Collected data entries
• • •
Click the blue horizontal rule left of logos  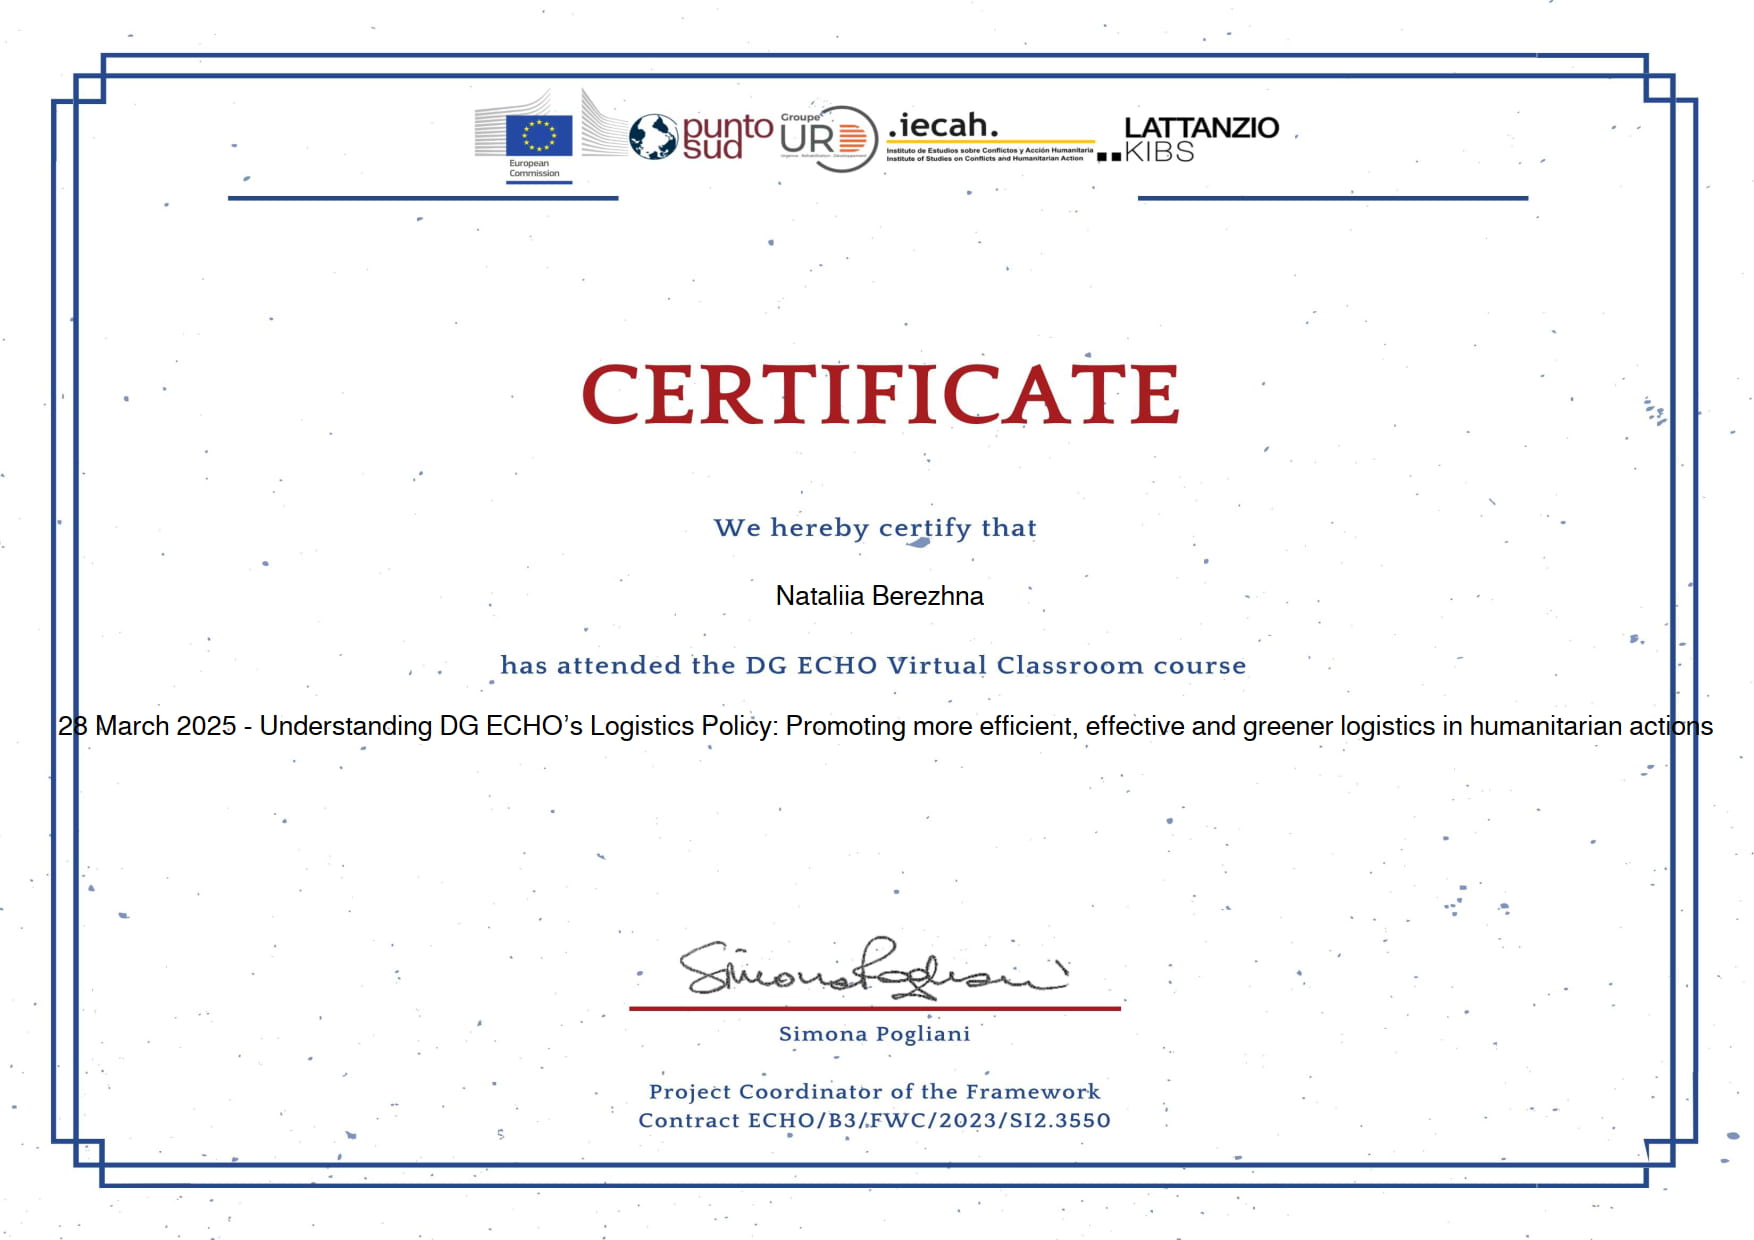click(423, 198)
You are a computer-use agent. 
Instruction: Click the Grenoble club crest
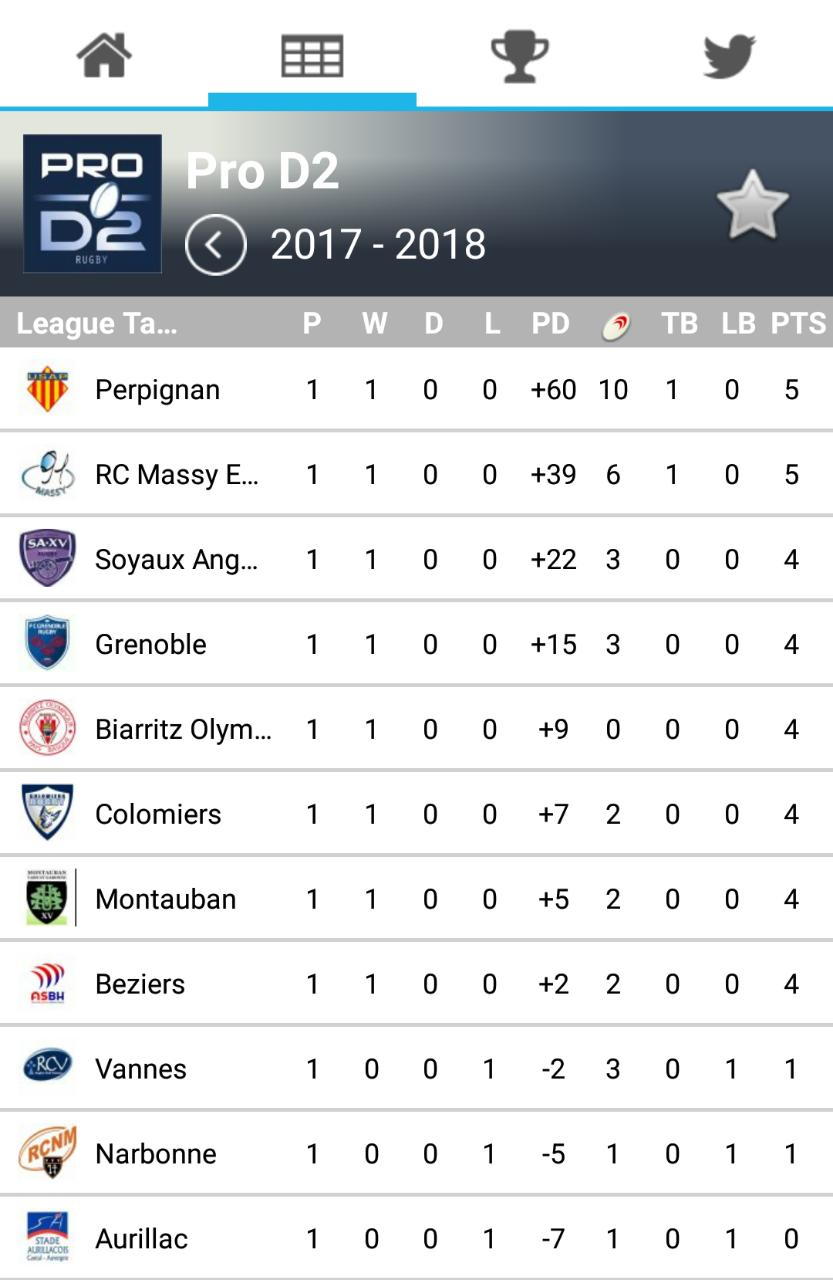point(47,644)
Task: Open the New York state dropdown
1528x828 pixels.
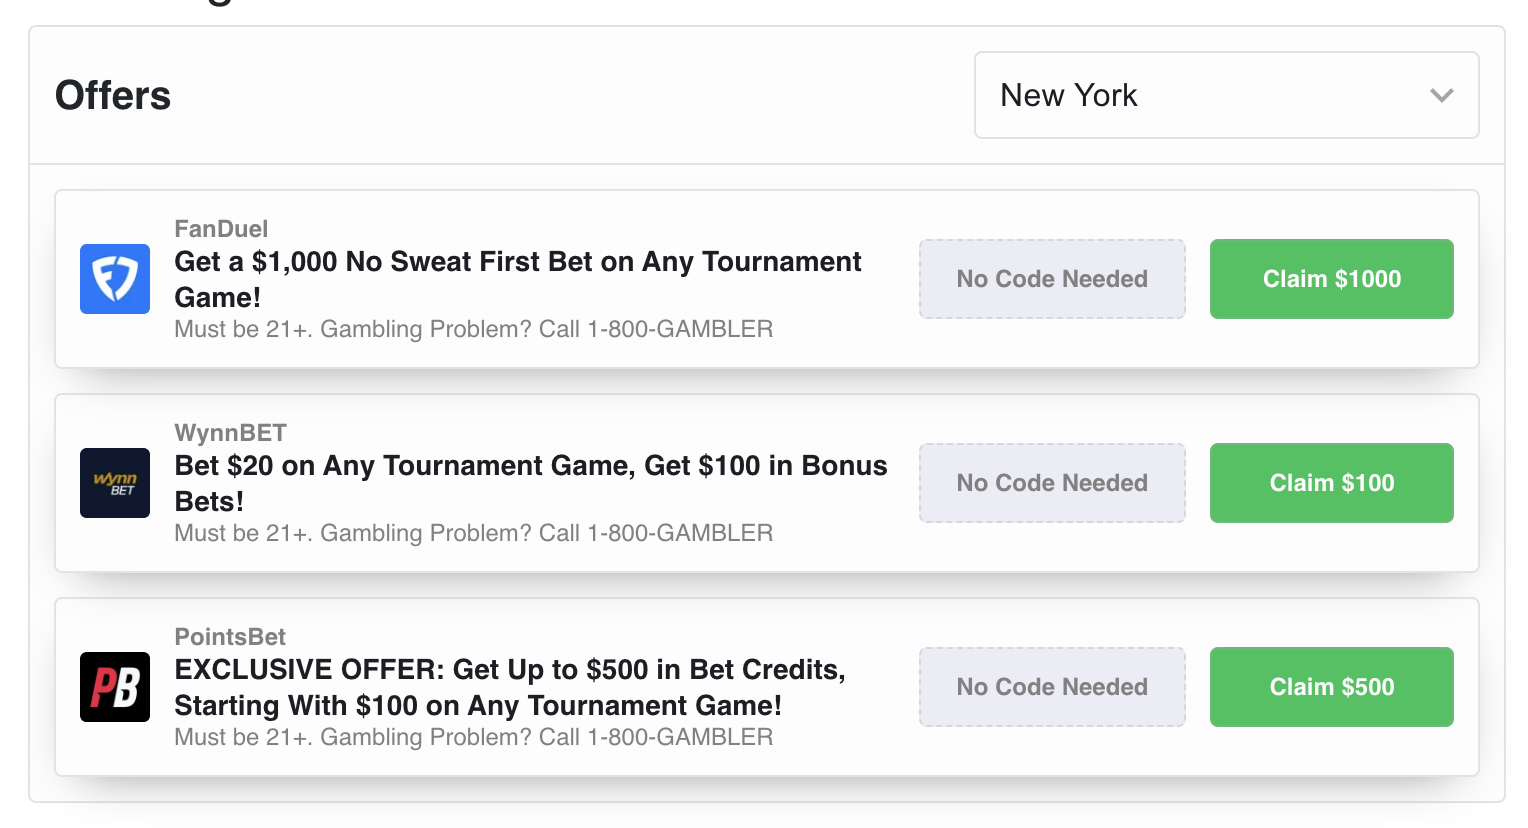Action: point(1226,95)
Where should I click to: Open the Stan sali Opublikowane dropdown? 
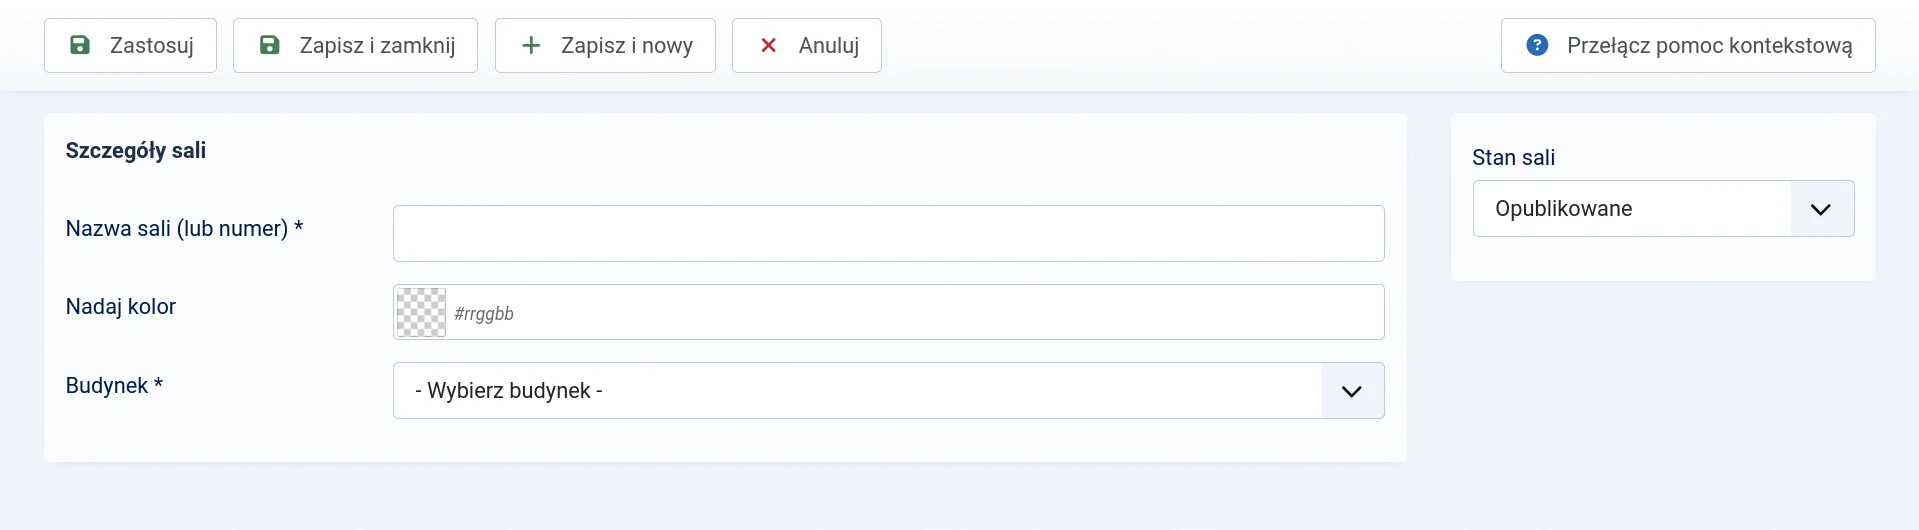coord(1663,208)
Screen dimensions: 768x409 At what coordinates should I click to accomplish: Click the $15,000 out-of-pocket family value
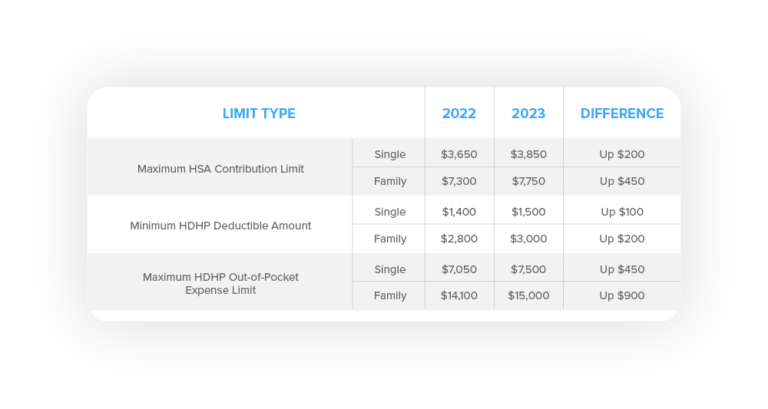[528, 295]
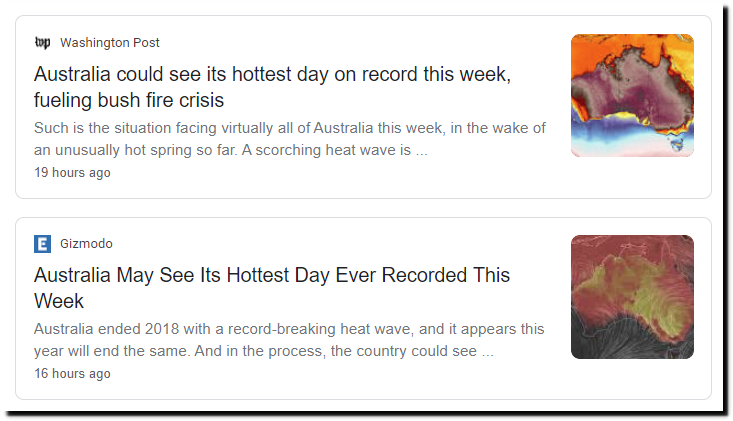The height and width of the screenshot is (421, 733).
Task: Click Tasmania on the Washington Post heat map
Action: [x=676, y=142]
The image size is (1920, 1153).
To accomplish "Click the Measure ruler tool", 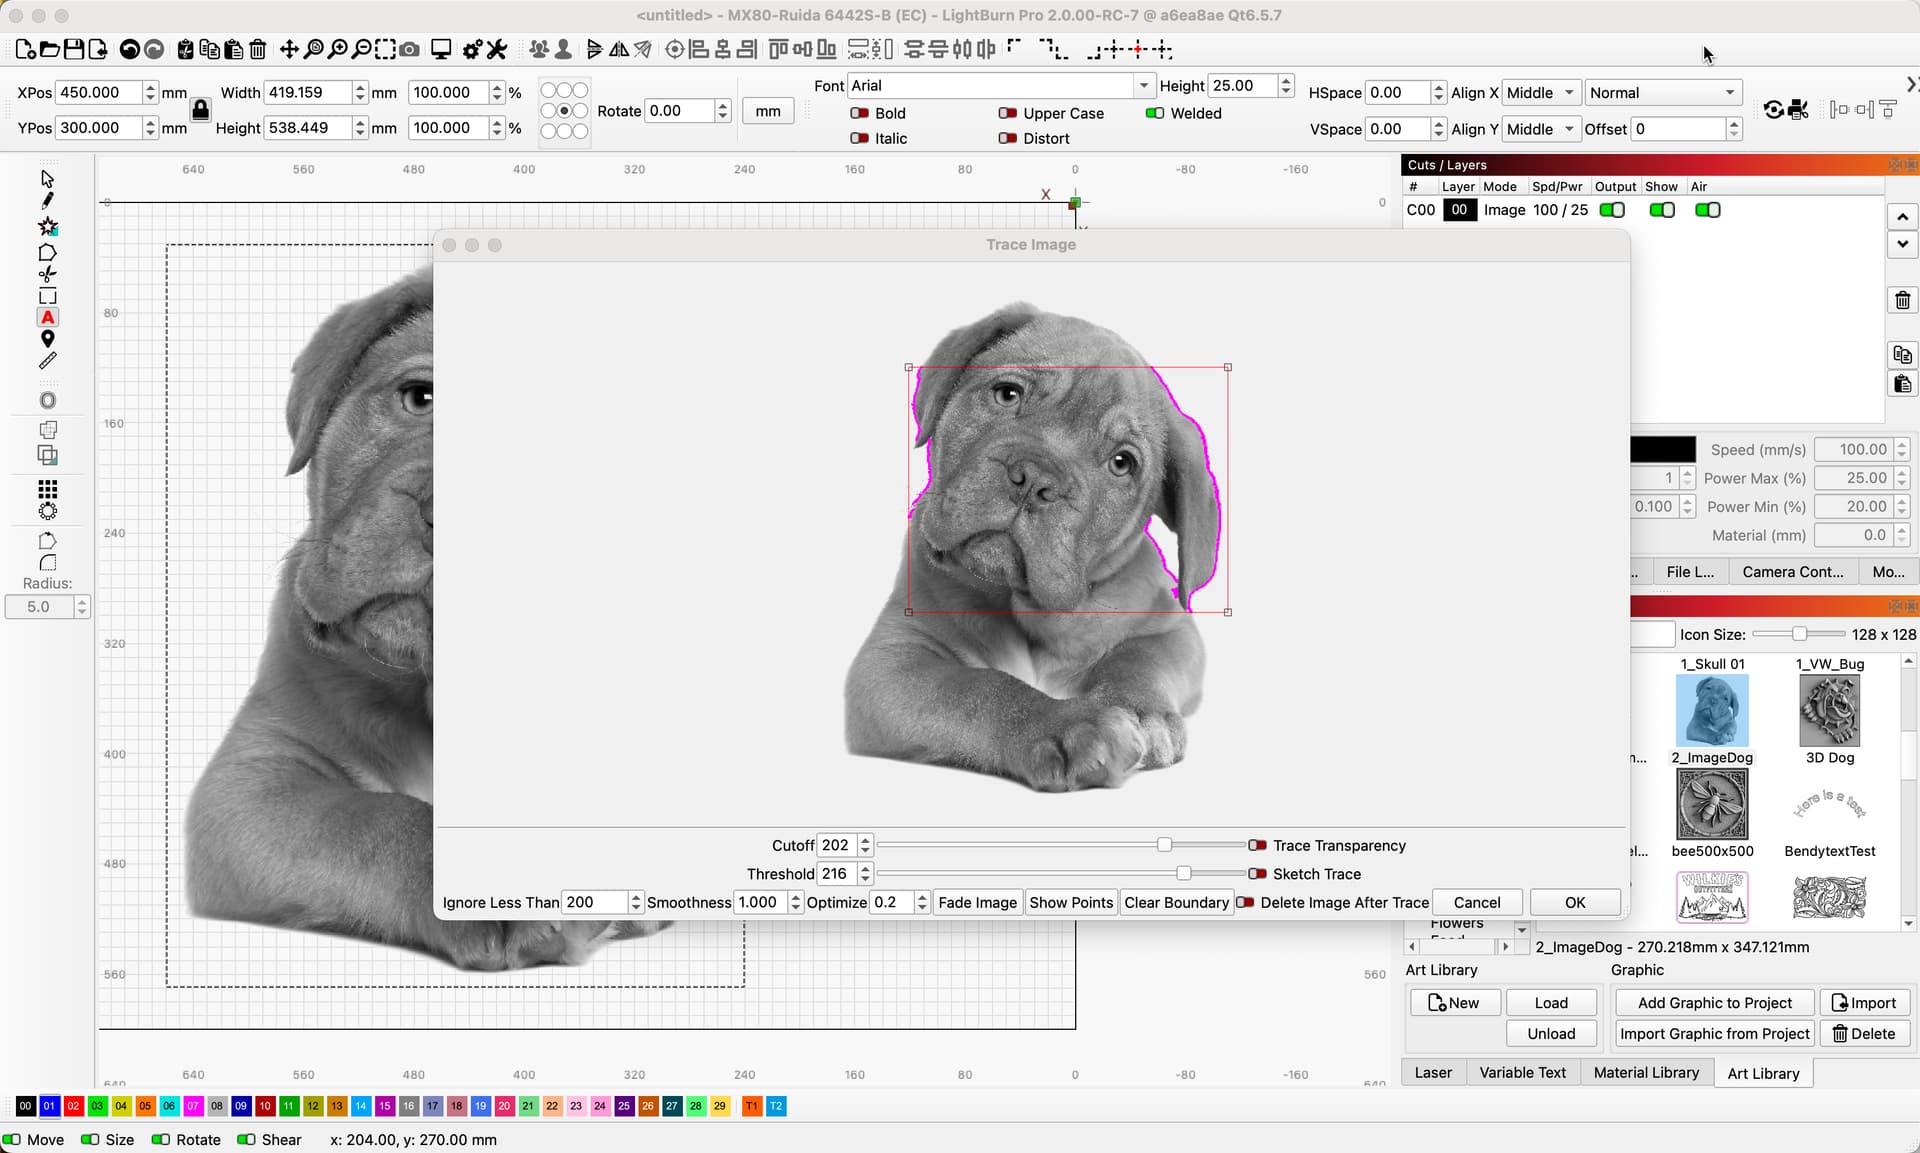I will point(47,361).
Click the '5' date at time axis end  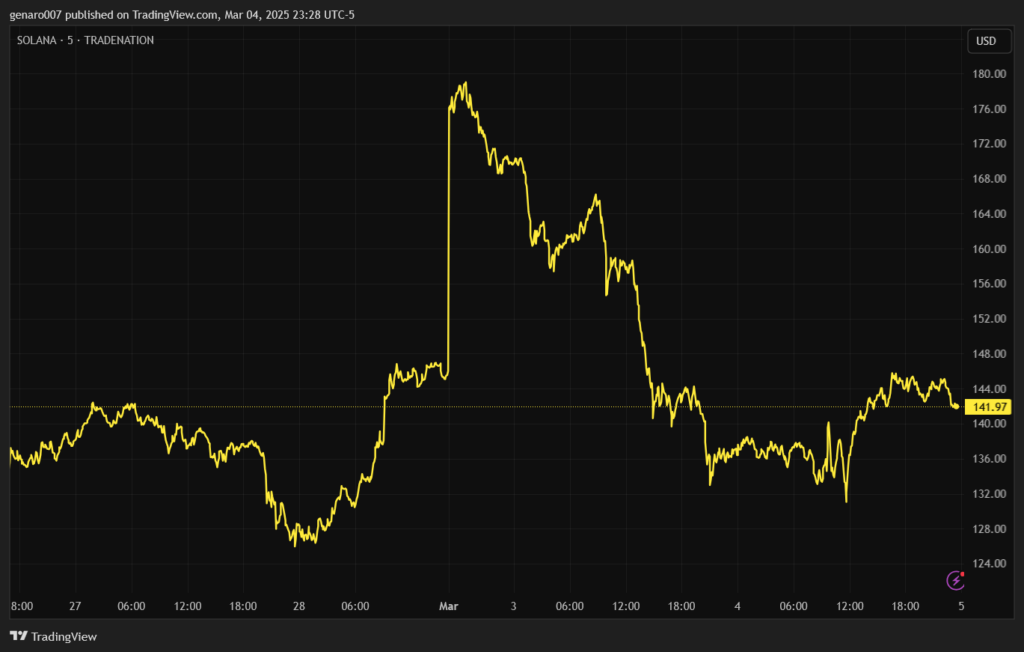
• • •
TASK BRIEF:
All that should appear in the answer is the lines above from the line with "Screen dimensions: 768x409" through the line with "The image size is (1920, 1153).", retyped exactly, pictures left out.

TASK RESULT:
Screen dimensions: 768x409 At what coordinates should I click to accomplish: Click the $15,000 out-of-pocket family value
[528, 295]
The height and width of the screenshot is (421, 733).
Task: Click Tasmania on the Washington Post heat map
Action: [x=676, y=142]
The image size is (1920, 1153).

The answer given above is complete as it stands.